Source data »

*** Begin section ***

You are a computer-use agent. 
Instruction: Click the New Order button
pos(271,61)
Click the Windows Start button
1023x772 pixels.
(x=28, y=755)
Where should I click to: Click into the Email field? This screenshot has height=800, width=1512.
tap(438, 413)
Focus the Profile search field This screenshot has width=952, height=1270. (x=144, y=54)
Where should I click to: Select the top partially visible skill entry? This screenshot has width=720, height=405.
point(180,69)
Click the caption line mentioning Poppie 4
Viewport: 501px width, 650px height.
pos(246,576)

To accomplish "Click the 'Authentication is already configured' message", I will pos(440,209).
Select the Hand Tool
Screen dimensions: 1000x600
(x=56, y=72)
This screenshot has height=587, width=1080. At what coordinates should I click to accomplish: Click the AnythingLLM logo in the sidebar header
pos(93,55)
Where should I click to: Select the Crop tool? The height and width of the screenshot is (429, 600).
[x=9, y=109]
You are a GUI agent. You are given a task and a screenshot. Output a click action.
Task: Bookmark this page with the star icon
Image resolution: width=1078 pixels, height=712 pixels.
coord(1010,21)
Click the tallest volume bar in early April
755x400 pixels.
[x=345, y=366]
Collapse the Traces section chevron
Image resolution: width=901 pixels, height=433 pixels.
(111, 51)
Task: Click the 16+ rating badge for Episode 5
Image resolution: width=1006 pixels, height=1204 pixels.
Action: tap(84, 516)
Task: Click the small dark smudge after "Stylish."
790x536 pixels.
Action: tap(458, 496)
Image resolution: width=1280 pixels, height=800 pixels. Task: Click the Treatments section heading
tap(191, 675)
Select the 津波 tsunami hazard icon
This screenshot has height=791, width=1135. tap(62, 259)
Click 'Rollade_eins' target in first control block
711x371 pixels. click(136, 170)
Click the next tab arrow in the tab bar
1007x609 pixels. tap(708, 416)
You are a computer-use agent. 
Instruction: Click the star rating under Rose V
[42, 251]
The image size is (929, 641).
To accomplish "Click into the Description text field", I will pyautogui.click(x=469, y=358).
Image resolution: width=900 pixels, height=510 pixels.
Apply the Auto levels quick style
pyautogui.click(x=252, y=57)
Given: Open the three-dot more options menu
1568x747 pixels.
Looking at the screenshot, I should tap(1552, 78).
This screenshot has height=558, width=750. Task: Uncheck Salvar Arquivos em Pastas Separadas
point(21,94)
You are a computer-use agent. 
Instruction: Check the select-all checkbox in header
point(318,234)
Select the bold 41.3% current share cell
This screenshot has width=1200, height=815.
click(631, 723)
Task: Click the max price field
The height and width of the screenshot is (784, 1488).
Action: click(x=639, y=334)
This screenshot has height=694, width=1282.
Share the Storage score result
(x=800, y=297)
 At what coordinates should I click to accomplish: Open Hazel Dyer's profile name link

*** End section ***

TO DO » Using only the entries above, output the line with "790x536 pixels.", the line with "The image size is (929, 641).", and all lines between them, exactly as they stand.

THE COMPLETED TASK »
790x536 pixels.
Action: tap(458, 496)
Image resolution: width=1280 pixels, height=800 pixels. Task: Click the Treatments section heading
tap(191, 675)
Select the 津波 tsunami hazard icon
This screenshot has height=791, width=1135. tap(62, 259)
Click 'Rollade_eins' target in first control block
711x371 pixels. click(136, 170)
Click the next tab arrow in the tab bar
1007x609 pixels. tap(708, 416)
You are a computer-use agent. 
Instruction: Click the star rating under Rose V
[42, 251]
The image size is (929, 641).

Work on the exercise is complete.